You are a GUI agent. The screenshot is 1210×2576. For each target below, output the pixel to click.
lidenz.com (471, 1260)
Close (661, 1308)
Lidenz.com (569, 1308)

--

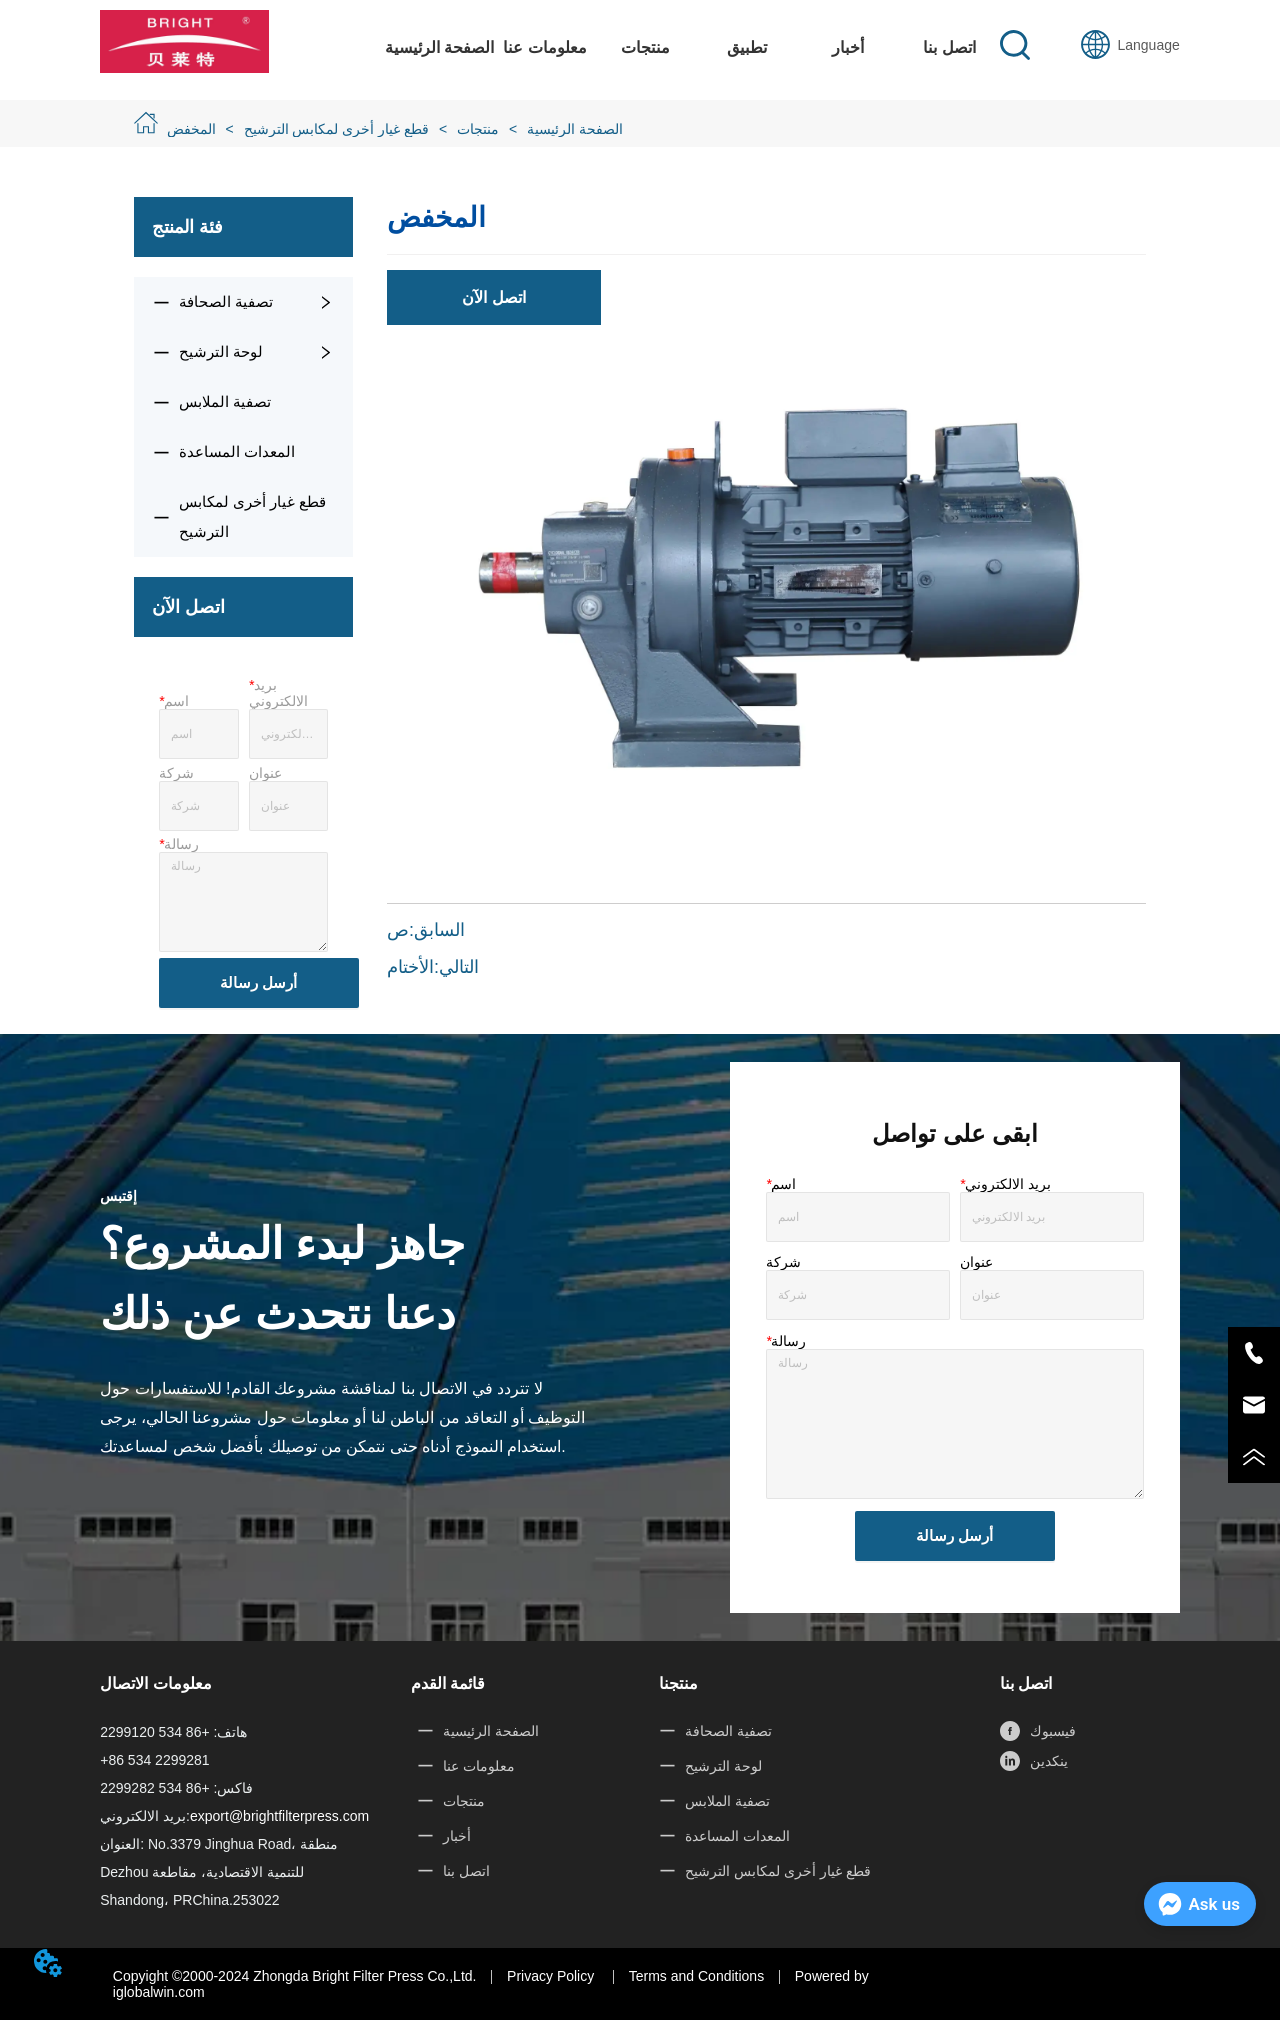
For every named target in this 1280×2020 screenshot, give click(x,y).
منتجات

* * *

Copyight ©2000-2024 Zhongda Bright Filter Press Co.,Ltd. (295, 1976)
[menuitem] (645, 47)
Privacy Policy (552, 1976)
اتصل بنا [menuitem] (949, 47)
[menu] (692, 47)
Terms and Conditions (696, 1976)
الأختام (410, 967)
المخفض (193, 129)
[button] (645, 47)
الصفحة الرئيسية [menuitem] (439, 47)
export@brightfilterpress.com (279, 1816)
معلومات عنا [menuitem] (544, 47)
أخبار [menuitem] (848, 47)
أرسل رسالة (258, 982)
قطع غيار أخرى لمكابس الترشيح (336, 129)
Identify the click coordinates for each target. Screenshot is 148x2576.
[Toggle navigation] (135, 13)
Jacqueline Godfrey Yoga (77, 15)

GIVEN TASK: Retype the entries, beginning at the line that contains "You are a GUI" and stopping after the line that contains "Close (661, 1308)".

EXERCISE OUTPUT:
You are a GUI agent. The screenshot is 1210×2576. For each target below, output the pixel to click.
lidenz.com (471, 1260)
Close (661, 1308)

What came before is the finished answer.